Armed with these insights, you can make data-driven decisions to optimize your marketing spend and tactics. For example, if you find that certain channels consistently drive high-quality leads that convert well, you may want to allocate more budget to those channels. Conversely, if a particular campaign or channel is not delivering the desired results, you can adjust your strategy or reallocate resources to more effective initiatives.
It's important to remember that there is no one-size-fits-all attribution model. The best model for your business will depend on factors such as your industry, customer behavior, and marketing goals. Therefore, it's essential to experiment with different attribution models and compare the insights they provide. By testing and refining your approach over time, you can develop a customized attribution model that accurately reflects the unique dynamics of your business.
Building a multi-touch attribution model in Google Analytics 4 using BigQuery offers numerous benefits for data-driven marketers. By leveraging the power of GA4's enhanced data collection and BigQuery's robust querying capabilities, you can create a customized attribution model that provides a more accurate and comprehensive view of your marketing performance.

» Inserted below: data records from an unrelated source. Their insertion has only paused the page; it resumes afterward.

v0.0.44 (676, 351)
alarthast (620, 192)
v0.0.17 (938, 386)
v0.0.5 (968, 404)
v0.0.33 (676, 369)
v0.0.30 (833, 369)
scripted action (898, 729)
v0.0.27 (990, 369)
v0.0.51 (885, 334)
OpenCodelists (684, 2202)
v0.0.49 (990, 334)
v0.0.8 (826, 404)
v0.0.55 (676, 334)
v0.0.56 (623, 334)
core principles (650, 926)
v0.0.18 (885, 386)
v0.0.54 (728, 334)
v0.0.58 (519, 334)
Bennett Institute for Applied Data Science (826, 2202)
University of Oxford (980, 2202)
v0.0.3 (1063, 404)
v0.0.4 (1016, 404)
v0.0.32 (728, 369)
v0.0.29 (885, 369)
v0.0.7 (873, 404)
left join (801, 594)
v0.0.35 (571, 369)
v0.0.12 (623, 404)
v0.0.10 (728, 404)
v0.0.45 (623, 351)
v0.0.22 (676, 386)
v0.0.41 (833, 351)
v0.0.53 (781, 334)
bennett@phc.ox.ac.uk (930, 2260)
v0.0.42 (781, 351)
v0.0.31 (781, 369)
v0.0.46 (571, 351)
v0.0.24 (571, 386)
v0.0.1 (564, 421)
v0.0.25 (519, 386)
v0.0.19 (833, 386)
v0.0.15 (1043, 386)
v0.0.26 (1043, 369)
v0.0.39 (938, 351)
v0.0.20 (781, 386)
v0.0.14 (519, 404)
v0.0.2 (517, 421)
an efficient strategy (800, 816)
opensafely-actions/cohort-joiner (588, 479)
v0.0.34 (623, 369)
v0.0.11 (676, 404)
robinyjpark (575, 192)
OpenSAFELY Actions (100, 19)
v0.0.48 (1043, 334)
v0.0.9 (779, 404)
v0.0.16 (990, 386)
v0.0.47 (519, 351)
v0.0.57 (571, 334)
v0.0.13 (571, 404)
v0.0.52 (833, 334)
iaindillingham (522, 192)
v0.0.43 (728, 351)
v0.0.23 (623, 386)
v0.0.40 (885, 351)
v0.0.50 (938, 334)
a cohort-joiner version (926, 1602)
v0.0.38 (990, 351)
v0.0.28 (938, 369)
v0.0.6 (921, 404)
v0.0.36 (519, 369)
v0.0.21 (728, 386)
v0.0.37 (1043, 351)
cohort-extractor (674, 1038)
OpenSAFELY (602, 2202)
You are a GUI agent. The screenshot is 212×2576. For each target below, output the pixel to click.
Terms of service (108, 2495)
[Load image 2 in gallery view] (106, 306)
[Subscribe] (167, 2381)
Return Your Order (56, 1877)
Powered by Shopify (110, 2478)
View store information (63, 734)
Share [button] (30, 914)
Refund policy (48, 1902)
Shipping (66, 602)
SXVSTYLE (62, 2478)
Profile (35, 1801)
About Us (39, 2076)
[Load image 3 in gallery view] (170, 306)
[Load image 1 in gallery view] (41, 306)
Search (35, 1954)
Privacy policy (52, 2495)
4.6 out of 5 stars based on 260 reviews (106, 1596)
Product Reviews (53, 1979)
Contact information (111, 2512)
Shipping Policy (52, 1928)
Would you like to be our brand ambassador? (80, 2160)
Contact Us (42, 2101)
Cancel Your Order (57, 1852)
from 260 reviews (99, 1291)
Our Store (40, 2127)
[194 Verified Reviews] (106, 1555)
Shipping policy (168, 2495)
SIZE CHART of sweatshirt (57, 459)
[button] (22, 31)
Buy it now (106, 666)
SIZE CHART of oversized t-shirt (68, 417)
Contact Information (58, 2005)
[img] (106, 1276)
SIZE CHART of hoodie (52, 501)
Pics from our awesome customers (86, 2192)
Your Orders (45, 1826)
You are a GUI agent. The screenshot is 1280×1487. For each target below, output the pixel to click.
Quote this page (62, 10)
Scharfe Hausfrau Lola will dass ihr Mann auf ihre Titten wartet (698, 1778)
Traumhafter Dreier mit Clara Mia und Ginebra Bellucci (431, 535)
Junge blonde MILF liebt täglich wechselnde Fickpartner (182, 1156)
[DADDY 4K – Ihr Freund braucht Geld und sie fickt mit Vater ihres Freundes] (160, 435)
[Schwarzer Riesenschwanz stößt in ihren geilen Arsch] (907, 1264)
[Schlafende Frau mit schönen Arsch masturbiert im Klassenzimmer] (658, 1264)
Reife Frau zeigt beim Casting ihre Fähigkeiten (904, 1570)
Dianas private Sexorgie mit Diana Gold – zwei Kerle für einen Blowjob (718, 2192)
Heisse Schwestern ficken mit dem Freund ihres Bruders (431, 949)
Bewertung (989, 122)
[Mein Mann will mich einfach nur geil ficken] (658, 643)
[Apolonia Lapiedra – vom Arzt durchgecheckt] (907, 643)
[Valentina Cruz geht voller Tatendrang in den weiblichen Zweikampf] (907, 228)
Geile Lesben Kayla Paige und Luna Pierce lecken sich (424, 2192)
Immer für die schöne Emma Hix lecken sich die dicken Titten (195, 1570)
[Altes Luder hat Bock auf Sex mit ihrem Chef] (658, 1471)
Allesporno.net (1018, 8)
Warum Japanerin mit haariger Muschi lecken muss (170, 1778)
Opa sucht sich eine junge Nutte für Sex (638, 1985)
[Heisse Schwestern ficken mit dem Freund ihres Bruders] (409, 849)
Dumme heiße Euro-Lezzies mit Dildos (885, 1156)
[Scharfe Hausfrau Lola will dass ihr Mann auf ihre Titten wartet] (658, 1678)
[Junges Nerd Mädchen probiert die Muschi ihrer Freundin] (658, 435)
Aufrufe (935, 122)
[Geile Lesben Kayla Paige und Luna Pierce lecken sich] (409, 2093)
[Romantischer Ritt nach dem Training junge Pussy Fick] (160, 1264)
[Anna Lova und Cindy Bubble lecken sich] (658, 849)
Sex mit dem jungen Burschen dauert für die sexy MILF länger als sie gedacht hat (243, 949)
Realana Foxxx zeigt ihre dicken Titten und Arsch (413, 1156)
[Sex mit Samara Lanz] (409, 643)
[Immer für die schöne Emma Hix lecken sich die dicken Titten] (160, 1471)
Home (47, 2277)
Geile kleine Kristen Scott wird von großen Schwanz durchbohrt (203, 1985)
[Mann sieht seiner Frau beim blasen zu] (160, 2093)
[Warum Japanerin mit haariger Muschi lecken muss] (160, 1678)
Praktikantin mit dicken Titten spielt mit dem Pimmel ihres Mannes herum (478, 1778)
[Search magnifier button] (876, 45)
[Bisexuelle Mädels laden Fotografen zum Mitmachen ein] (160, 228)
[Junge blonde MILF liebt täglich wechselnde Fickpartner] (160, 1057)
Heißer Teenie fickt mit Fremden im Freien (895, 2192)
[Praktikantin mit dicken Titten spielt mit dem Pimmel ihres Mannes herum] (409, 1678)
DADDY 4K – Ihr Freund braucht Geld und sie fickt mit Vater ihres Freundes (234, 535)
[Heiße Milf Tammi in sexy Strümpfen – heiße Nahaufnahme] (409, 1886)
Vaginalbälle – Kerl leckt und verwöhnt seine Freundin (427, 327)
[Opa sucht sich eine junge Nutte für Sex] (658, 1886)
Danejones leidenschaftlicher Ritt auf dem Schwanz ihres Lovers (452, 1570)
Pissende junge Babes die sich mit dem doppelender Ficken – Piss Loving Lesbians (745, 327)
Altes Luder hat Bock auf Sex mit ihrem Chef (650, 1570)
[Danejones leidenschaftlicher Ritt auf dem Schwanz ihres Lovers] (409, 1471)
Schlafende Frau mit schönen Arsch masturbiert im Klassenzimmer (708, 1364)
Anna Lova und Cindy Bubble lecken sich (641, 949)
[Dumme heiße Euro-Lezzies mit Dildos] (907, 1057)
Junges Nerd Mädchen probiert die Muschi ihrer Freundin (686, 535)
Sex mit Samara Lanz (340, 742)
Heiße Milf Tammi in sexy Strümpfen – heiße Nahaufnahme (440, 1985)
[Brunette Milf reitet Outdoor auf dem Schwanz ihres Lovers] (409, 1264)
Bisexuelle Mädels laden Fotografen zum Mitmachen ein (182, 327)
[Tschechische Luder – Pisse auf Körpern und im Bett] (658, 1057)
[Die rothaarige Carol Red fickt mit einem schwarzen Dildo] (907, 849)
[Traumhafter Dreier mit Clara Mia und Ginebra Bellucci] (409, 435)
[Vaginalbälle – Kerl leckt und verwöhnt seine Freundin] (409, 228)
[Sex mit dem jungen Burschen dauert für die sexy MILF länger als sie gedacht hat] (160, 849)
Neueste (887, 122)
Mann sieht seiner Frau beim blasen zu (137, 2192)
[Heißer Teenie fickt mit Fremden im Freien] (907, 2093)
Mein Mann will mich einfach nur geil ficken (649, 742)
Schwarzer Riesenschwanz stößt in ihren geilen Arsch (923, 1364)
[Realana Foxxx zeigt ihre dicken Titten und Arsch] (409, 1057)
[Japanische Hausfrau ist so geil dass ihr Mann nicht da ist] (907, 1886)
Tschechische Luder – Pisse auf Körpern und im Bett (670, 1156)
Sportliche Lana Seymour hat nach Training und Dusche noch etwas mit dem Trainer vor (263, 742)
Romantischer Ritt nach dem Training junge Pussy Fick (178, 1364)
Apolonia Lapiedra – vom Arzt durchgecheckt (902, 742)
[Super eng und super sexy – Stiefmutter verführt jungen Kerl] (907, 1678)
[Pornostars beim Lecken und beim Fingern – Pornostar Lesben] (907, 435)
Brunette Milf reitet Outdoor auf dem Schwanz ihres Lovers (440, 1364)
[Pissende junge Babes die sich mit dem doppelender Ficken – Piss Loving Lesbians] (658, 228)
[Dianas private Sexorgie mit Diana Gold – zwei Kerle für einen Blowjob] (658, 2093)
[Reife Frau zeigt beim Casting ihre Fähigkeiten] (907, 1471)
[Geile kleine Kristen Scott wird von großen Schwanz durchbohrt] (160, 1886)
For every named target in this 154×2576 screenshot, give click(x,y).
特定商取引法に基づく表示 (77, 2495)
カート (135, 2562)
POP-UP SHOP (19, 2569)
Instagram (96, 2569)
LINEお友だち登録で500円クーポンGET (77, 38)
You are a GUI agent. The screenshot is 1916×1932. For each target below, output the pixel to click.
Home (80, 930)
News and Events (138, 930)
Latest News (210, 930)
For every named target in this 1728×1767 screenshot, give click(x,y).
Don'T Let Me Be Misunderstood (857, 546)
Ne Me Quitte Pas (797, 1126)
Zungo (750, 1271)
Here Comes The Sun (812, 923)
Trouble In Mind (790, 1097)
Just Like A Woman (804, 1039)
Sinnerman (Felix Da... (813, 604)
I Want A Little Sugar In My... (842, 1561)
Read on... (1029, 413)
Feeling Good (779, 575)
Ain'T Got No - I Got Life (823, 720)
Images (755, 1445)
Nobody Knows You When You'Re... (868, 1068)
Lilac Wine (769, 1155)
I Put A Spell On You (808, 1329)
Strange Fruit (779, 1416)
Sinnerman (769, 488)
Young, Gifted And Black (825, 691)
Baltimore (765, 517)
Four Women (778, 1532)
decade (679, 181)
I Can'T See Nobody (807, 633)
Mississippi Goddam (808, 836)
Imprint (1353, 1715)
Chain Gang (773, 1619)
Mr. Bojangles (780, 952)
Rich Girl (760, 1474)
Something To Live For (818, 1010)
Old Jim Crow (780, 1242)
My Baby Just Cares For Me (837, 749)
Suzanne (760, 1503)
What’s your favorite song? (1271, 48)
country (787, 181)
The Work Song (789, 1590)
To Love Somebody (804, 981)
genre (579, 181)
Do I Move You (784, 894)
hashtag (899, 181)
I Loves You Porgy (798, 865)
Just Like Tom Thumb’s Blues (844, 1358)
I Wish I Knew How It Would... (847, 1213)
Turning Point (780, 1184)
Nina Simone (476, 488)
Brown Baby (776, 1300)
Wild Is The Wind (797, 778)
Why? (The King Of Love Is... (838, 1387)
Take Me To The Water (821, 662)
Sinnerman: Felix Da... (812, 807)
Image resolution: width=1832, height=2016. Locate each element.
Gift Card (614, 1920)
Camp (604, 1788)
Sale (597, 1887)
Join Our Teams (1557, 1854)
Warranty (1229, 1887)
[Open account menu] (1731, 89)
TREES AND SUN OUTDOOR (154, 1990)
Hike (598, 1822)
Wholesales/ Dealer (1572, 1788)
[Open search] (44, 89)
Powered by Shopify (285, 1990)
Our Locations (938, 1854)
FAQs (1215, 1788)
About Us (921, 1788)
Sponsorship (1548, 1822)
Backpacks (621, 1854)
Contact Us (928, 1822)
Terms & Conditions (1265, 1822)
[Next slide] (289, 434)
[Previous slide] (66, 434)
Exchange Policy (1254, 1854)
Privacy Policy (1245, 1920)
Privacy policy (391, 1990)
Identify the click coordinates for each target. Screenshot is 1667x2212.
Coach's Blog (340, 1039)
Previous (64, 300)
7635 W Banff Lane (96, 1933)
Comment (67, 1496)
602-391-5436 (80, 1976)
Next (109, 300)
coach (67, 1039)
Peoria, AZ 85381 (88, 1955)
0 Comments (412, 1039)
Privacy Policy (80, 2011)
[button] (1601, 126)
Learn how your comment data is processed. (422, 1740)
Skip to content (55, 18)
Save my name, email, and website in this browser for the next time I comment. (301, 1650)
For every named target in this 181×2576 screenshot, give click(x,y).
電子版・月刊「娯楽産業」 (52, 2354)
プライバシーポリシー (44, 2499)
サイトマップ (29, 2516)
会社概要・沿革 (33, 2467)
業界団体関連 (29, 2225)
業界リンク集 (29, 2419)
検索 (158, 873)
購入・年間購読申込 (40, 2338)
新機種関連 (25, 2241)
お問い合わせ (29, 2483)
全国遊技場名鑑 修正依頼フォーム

One of the key advantages of this approach is the level of control and flexibility it offers. By building your own attribution model, you can tailor it to your specific business needs and goals, rather than relying on the default models provided by ad networks. Additionally, by connecting your attribution model to downstream systems, such as your CRM or marketing automation platform, you can gain a more holistic view of your customer journey and make more informed decisions.
If you're looking to take your marketing analytics to the next level, consider exploring Rittman Analytics' services for data analytics and centralization. Our team of experts can help you build a customized attribution model, integrate your data sources, and provide actionable insights to drive your business forward.
By embracing multi-touch attribution and leveraging the power of GA4 and BigQuery, you can unlock valuable insights, optimize your marketing campaigns, and ultimately achieve better business outcomes.